# Hunting with a Slingshot in Texas



## sling-N-bb (Jan 16, 2012)

seeing how i had alot of time yesterday i wrote the Texas parks and wildlife department and asked them
if i could hunt squirrel, feral hogs, and rabbits with a slingshot and this is what they wrote back

"Rabbits and feral hogs yes, since they are classified as non-game or exotic species (feral hogs). Squirrels, no since no game animals or game birds may be hunted with a slingshot."now...

so i guess squirrels are safe in my backyard for know...lol

Ed


----------



## Tex-Shooter (Dec 17, 2009)

_Unless you can get permission to disspatch them as a pest.
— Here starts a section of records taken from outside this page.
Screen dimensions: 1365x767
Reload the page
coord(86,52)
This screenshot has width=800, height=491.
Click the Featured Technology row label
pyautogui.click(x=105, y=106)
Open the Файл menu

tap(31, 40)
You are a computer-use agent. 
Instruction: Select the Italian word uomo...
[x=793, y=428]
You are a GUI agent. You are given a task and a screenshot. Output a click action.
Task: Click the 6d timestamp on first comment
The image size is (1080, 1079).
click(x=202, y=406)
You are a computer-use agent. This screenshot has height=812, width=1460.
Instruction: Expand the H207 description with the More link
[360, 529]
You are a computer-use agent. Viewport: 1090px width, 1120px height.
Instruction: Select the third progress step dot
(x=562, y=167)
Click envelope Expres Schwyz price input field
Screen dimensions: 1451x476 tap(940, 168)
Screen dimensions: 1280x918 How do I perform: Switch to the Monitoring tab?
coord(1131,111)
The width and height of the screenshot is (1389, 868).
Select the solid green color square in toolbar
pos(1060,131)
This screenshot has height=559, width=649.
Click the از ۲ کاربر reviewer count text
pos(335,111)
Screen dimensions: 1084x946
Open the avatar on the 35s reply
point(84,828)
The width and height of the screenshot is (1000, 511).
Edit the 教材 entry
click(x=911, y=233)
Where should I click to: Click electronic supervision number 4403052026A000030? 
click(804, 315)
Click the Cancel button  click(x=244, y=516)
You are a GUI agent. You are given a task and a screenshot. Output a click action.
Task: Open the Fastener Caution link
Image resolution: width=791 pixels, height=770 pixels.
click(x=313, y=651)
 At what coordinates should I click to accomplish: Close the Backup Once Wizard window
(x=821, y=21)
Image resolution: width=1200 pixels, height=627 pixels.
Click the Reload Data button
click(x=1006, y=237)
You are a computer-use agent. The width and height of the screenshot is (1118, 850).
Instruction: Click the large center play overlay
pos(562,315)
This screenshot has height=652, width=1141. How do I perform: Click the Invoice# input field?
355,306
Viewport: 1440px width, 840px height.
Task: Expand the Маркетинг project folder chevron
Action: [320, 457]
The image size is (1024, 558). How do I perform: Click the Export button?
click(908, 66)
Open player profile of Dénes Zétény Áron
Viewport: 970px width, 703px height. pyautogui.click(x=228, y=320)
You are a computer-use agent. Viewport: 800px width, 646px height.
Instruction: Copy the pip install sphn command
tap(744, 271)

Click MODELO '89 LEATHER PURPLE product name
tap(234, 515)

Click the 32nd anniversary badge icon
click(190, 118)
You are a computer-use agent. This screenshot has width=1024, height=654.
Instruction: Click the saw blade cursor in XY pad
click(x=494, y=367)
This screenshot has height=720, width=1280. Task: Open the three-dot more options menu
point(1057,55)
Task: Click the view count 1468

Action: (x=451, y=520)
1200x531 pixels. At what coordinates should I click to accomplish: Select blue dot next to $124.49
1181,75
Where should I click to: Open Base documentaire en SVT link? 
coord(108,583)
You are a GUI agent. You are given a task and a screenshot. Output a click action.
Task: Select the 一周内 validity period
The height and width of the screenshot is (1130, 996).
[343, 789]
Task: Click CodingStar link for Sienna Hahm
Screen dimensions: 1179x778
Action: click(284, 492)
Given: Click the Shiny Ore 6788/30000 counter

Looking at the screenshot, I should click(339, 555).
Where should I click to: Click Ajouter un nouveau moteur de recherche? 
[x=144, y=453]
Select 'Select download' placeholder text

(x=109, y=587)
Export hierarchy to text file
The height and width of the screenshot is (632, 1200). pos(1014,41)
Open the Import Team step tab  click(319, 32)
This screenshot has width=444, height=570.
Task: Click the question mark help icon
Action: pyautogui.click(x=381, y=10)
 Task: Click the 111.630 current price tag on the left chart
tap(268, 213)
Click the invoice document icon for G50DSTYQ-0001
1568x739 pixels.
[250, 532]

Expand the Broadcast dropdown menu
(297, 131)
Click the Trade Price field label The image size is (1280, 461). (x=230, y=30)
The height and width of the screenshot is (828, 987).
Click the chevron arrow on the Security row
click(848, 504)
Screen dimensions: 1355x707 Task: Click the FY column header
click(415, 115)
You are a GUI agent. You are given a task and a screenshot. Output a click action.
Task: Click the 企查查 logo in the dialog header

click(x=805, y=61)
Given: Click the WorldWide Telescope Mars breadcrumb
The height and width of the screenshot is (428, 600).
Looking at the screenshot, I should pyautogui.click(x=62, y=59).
You have to petetion and show there destructive damage! -- Tex_


----------



## sling-N-bb (Jan 16, 2012)

Thnx for the Info Tex, im gonna let my neighbors know, bcuz they are getting
overrun with squirrels...


----------



## JLS:Survival (Dec 8, 2011)

Just shoot anything that moves...wait, did I just say that? (LOL)!!


----------



## Rapier (May 28, 2011)

OUCH MY BUTT! knew i shouldn't have moved just then.......


----------



## sling-N-bb (Jan 16, 2012)

lmao...


----------



## Charles (Aug 26, 2010)

sling-N-bb said:


> lmao...


Translation???

Cheers .... Charles


----------



## sling-N-bb (Jan 16, 2012)

lmao "laughing my ass off"...


----------



## Rapier (May 28, 2011)

Yeah he's laughing at me Charles. You know I had aspirations of becoming a comedian but.... everyone kept laughing at me.


----------